何世紀にもわたって、ナポレオンの妹など、多くの有名人がこの泉で治癒してきました。数週間の長期療養の温泉ですが、観光客向けの専用コーナーでスパ体験も楽しめます。施設はとても清潔で、行き届いたサービスが魅力的。各クライアントのニーズに応じて特定のプログラムが提供されます。スパ体験の料金は48ユーロから156ユーロ。最もユニークなサービスは、カオリン粘土の無重力浴です。
グレウーは絵のように美しい村でもあり、ホテルや宿泊施設がたくさんあります。特にお勧めのとても素敵な3つ星ホテルは「Villa Borghese」(Av. des Thermes, 04800 Gréoux-les-Bains)。
ホテルには庭園内に素晴らしいレストランもあります。グルウには、他にも軽食から高級料理まで、たくさんのレストランがあって、滞在中の食事には困りません。

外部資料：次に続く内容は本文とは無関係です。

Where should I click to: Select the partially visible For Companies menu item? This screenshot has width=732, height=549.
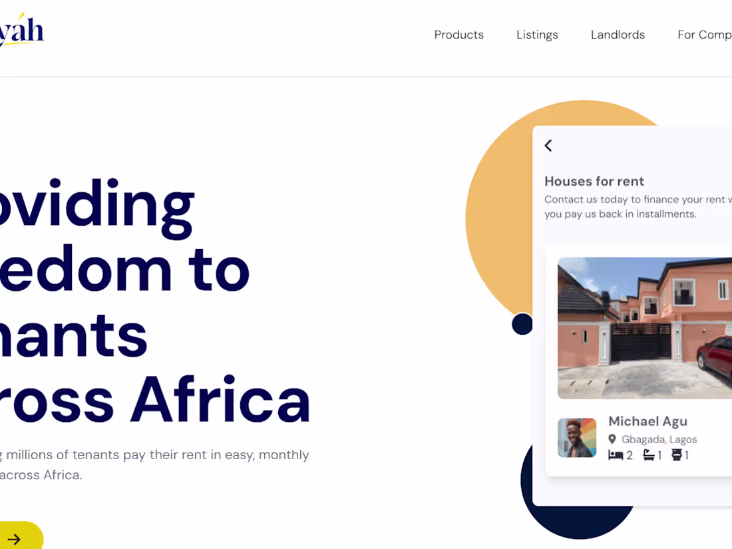(x=704, y=35)
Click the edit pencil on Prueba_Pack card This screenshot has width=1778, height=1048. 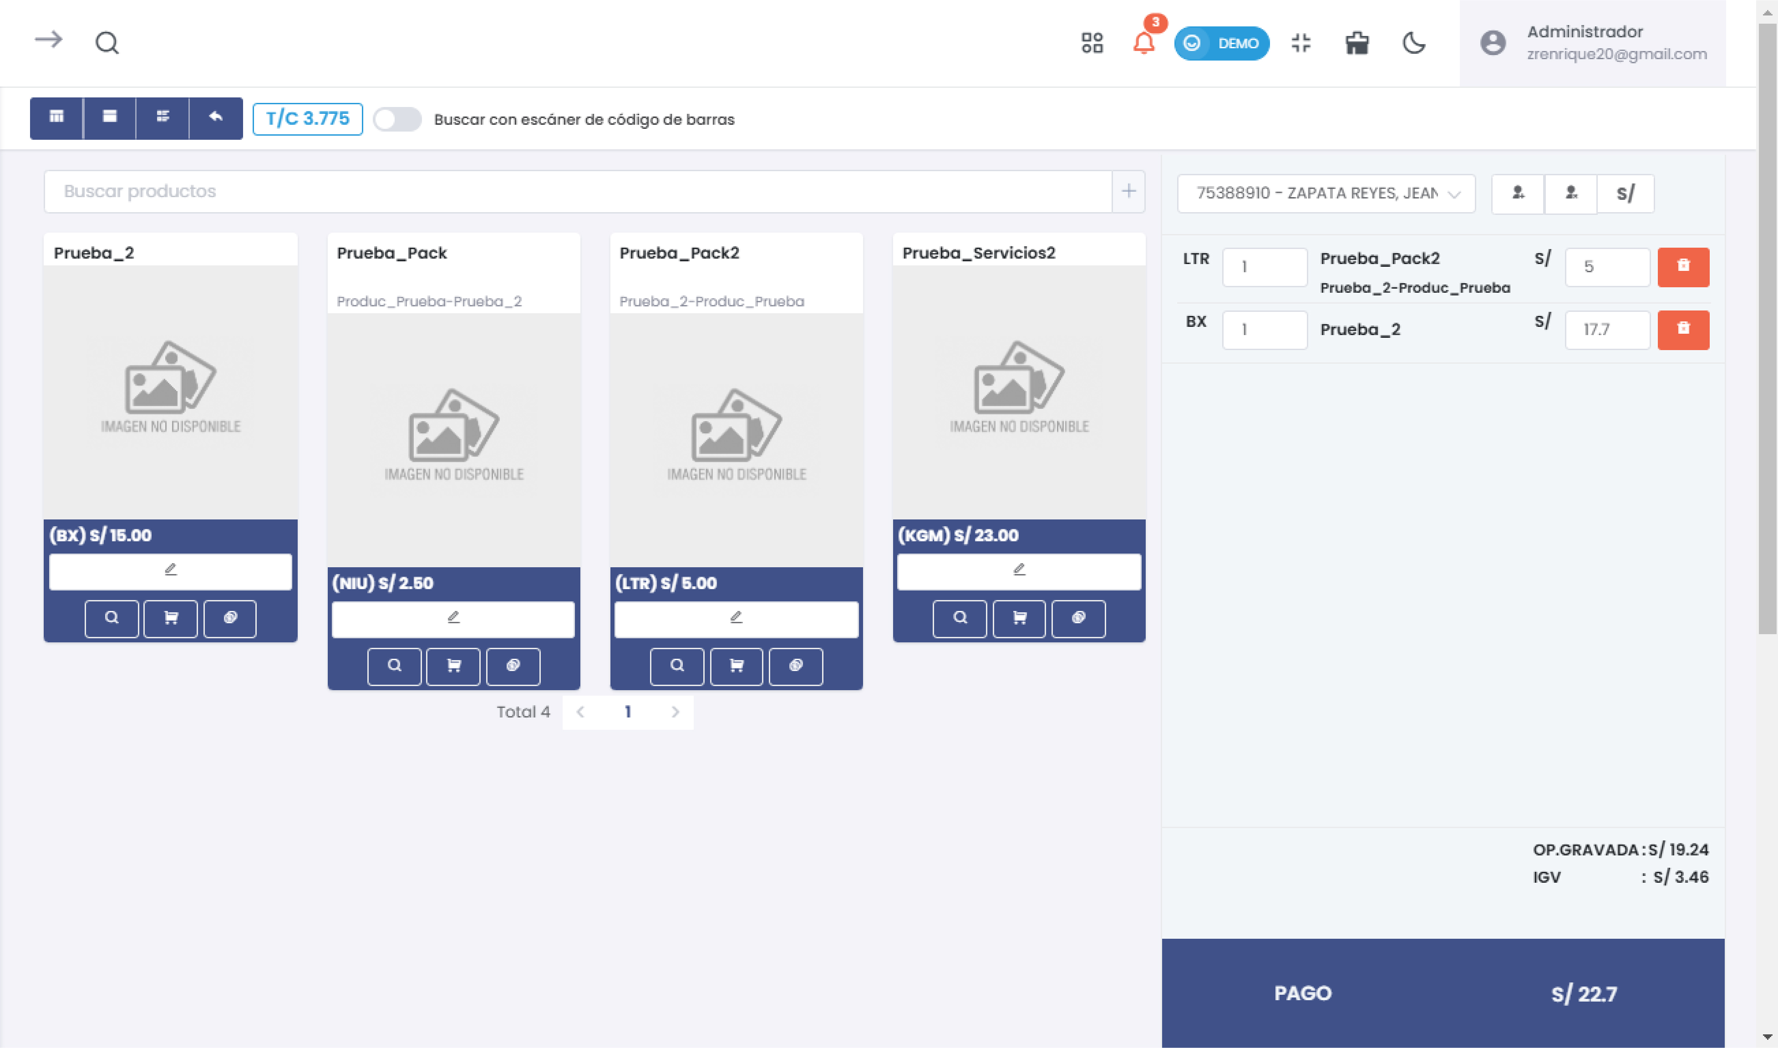453,619
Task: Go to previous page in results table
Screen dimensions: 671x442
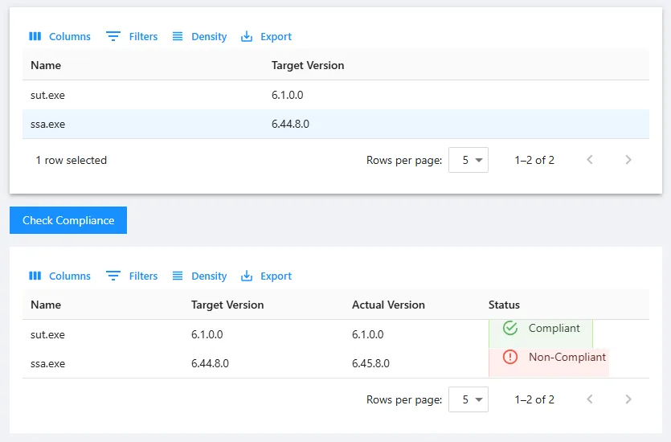Action: pyautogui.click(x=590, y=399)
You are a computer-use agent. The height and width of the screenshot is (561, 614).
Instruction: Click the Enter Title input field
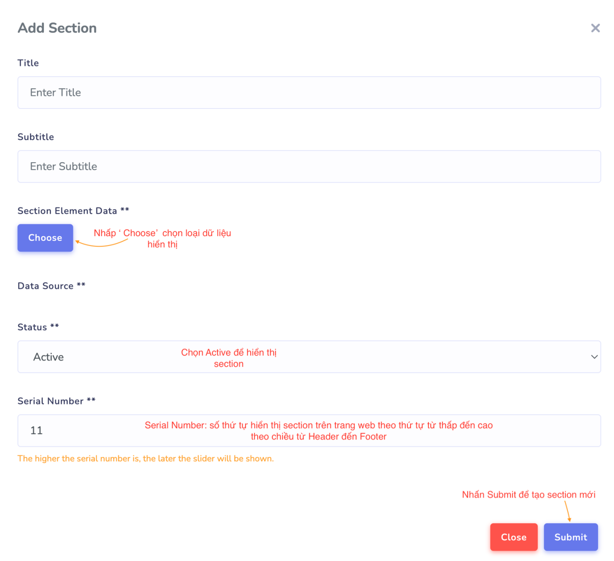click(309, 93)
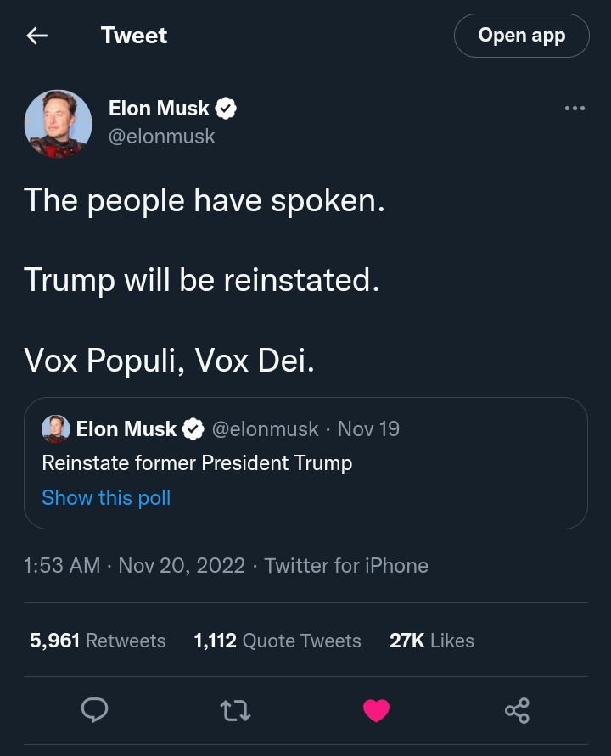Expand the Show this poll link
This screenshot has height=756, width=611.
click(x=106, y=498)
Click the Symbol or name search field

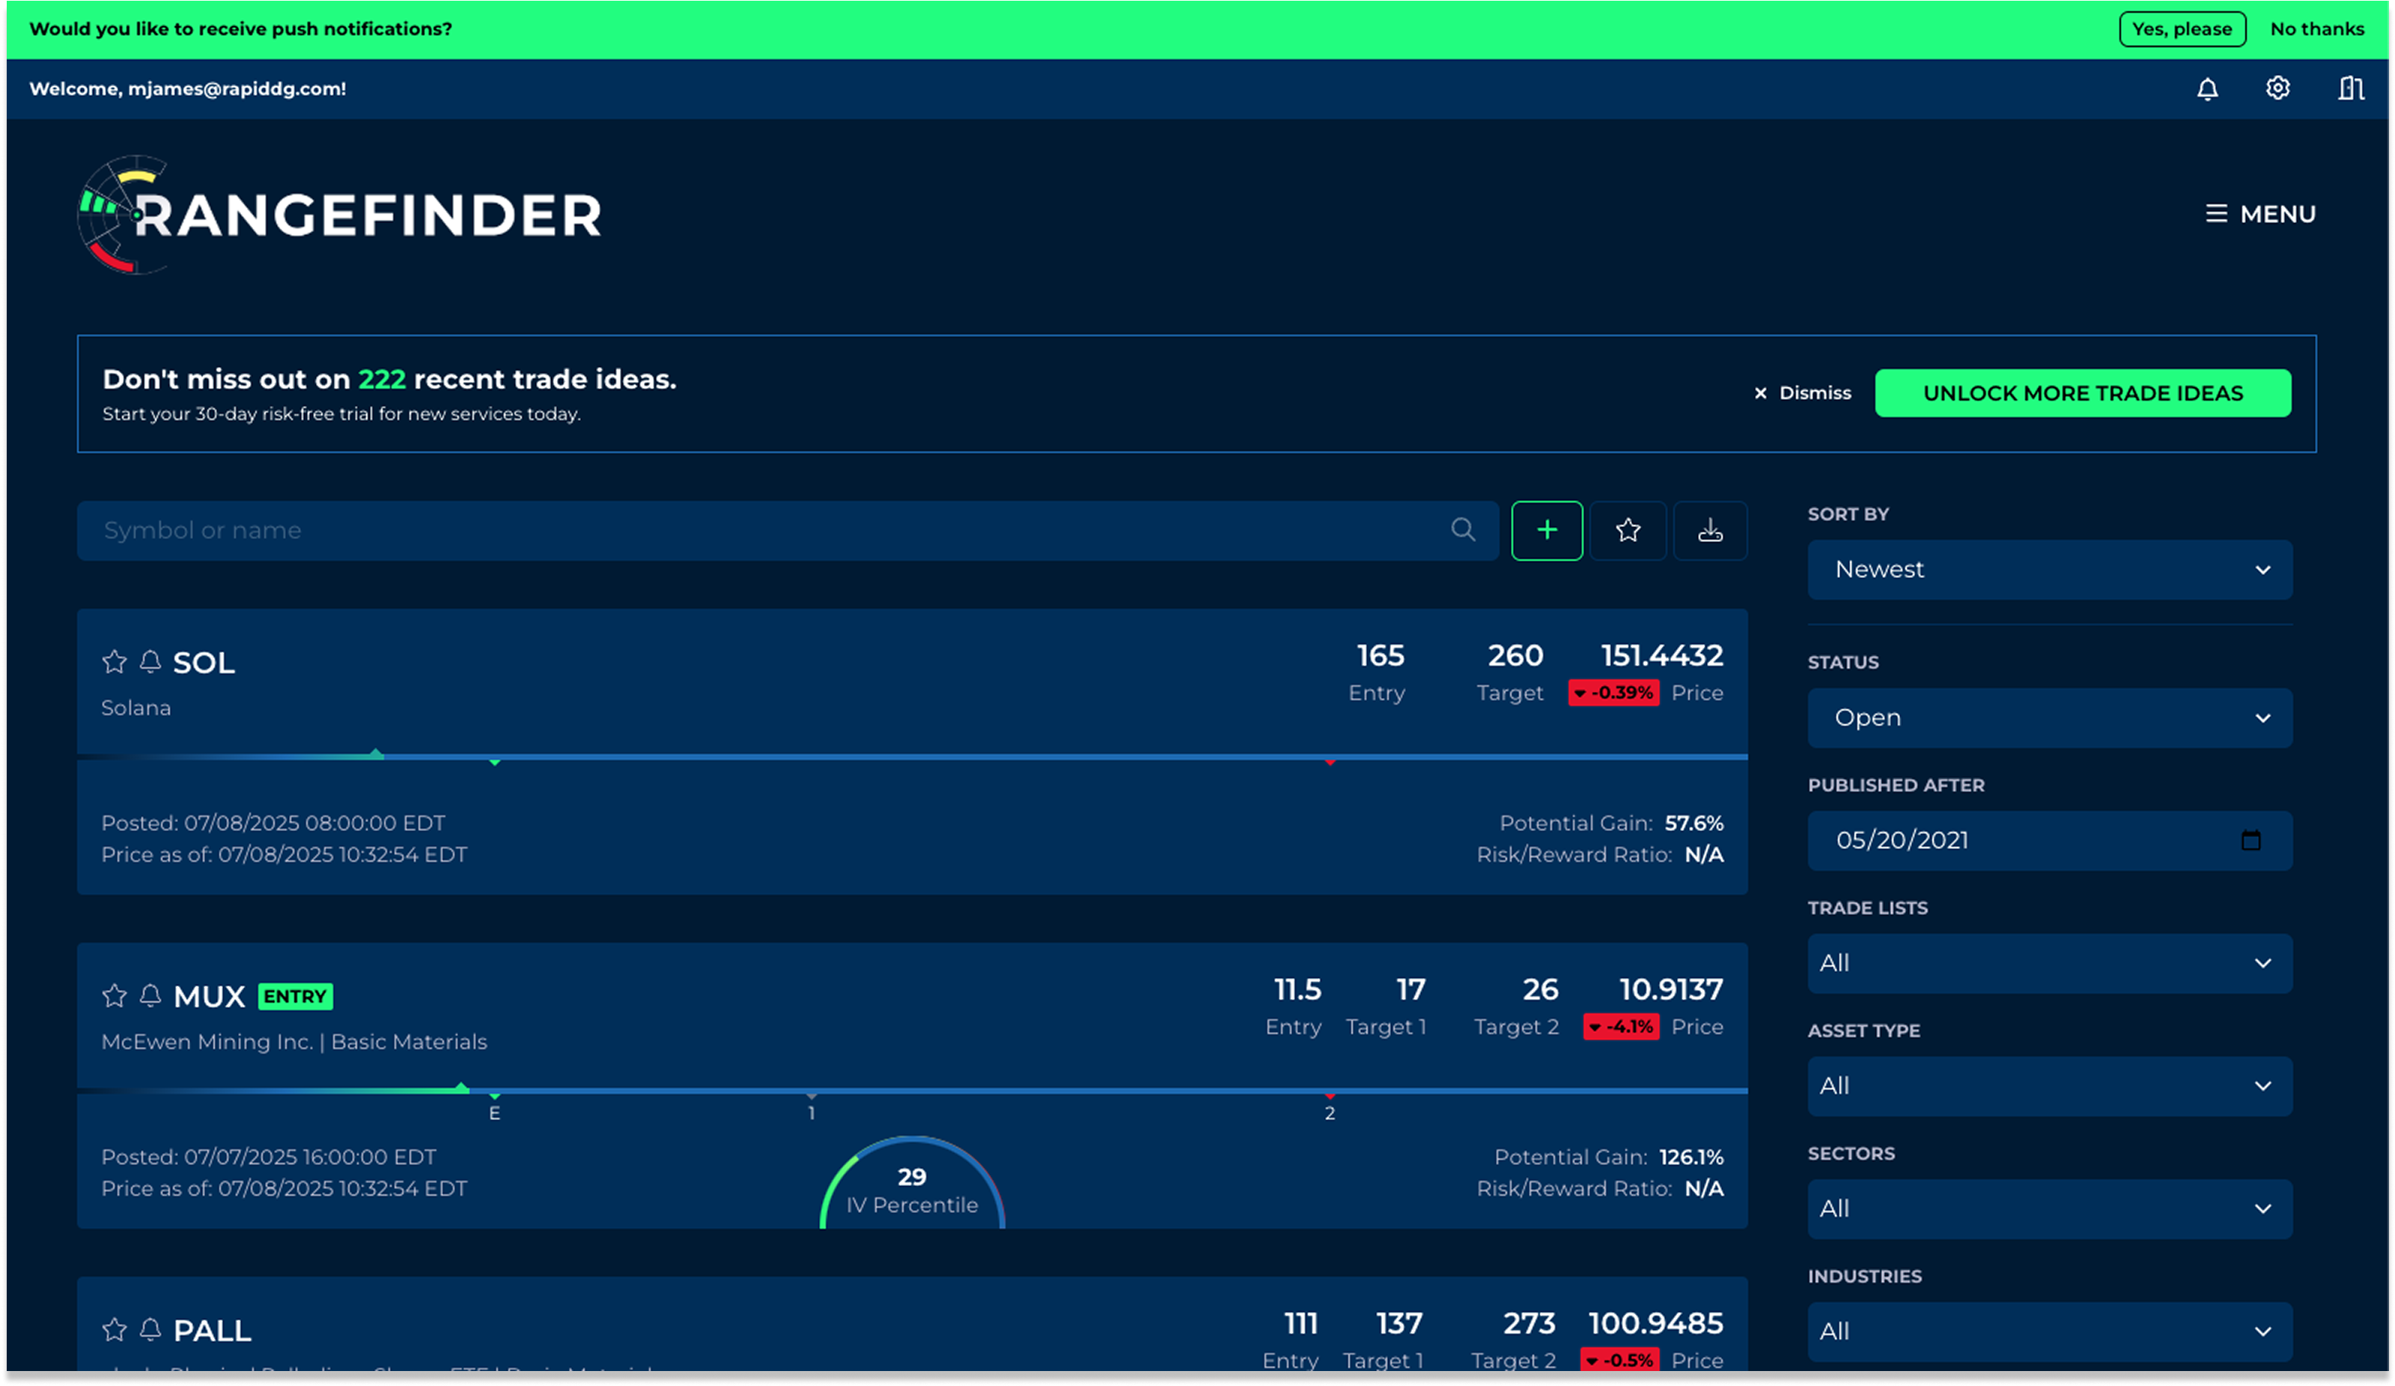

また、カステラーヌ侯爵のかつての邸宅の周囲に建てられた、新しく改装されたオテル & スパ ヴィラ カステラーヌ (171 Av. des Thermes、04800 Gréoux-les-Bains) も素敵です。
スパとフィットネスエリアがオープンし、一部が屋根付き、一部が屋外のプールがあります。居心地の良い雰囲気のラウンジバーも魅力の一つ。
ホテル内のプロヴァンスの地元食材をベースにしたフュージョン料理を提供するグルメレストランも見逃せないポイント。グレウーの中心部に位置し、数多くのホテルやレストラン、お土産屋、スパ、そしてかわいい村の雰囲気も相まって、間違いなくこの地域を探索するのにピッタリなホテルです。